Apple (NASDAQ:AAPL) witnessed a nearly 3.6% drop to a seven-week low on Tuesday after Barclays downgraded the shares of the tech giant, expressing concerns about weak demand for its devices throughout 2024, from the iPhone to the Mac.
Barclays is now the second brokerage to assign the equivalent of a “sell” rating to Apple, making it the stock’s highest number of bearish recommendations in at least two years, according to LSEG data. The company’s shares constitute a significant 7% of the S&P 500’s (.SPX) market weight, contributing to a 0.56% decline in the broader index on Tuesday. In 2023, Apple experienced a nearly 50% surge, reaching a record high in mid-December during a year dominated by strong performance from Big Tech.
Apple has been grappling with a slowdown in demand since early last year, and its holiday-quarter sales forecast fell below Wall Street estimates. Concerns about its performance in China, particularly with the resurgence of local rival Huawei, have added to the challenges.
Barclays analyst Tim Long expressed reservations about the iPhone 15 and anticipated a similar outlook for the iPhone 16, citing weak performance in China and subdued demand in developed markets. Long, with a four out of five stars accuracy rating for his Apple recommendations, noted the mounting risks for Apple’s services business, which has faced scrutiny in the U.S. and other countries over app store practices. The services segment has traditionally outpaced growth in Apple’s hardware division and now contributes nearly a quarter of the company’s total revenue.
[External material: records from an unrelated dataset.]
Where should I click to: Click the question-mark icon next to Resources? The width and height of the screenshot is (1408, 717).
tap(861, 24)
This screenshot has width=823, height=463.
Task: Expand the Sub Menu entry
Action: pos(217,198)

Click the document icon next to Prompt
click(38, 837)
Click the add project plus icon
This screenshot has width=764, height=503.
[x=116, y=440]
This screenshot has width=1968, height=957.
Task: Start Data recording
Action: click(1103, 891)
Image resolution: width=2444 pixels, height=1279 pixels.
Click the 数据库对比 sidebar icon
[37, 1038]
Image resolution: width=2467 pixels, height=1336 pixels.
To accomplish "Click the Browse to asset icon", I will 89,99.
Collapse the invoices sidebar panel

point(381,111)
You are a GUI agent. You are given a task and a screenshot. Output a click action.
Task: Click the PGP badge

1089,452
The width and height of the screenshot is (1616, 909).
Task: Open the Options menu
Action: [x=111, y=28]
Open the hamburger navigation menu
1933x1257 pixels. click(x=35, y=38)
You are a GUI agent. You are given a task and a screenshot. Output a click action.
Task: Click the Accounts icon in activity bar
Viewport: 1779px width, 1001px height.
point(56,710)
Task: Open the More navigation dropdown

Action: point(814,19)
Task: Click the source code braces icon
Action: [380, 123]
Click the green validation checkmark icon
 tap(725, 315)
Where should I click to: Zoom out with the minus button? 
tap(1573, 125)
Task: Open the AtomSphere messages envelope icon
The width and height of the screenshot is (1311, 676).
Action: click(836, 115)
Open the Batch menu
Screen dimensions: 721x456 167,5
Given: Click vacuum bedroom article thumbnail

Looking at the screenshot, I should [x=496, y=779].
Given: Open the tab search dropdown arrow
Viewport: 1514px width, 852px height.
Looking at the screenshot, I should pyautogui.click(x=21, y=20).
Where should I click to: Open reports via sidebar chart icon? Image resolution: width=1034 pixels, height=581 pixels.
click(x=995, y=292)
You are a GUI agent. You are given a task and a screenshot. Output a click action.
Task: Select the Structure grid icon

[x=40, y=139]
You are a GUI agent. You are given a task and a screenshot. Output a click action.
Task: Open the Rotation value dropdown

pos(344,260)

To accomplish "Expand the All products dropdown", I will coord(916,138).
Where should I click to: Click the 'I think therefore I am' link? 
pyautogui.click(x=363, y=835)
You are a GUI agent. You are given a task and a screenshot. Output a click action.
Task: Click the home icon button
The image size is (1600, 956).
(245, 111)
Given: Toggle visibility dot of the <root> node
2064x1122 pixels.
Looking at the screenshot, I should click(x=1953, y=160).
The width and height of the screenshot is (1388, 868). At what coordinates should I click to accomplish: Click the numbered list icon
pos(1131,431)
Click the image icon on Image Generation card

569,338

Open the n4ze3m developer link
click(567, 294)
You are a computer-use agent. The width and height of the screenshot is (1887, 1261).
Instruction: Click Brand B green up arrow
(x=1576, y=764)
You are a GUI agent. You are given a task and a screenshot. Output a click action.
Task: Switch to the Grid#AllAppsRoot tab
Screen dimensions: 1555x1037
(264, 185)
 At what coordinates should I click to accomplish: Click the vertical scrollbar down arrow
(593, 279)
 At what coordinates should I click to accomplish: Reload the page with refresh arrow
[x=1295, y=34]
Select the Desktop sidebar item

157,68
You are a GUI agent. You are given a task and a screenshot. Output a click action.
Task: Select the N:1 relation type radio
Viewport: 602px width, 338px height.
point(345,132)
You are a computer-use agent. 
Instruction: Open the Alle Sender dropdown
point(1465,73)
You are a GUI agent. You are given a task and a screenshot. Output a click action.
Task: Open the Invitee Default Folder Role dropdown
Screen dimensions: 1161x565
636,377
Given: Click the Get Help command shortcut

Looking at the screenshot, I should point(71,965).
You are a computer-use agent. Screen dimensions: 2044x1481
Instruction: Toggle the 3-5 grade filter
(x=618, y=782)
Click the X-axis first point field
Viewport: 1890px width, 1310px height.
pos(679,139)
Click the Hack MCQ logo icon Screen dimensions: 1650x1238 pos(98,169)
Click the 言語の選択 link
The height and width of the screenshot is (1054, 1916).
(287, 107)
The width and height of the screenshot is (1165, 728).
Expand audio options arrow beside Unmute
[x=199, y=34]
Following Barclays’ downgrade, Apple’s market capitalization took a hit, losing over $100 billion as shares closed at $185.64. The brokerage downgraded the stock from “neutral” to “underweight” and reduced its 12-month price target by $1 to $160. Itau BBA’s “sell” rating before Tuesday was the only bearish recommendation on Apple since July 2022. Despite the recent downgrade, analysts, on average, still rate Apple as a “buy,” with a median price target of $200. The company currently trades at approximately 28.7 times its 12-month forward earnings estimates, significantly higher than the S&P 500’s 19.8.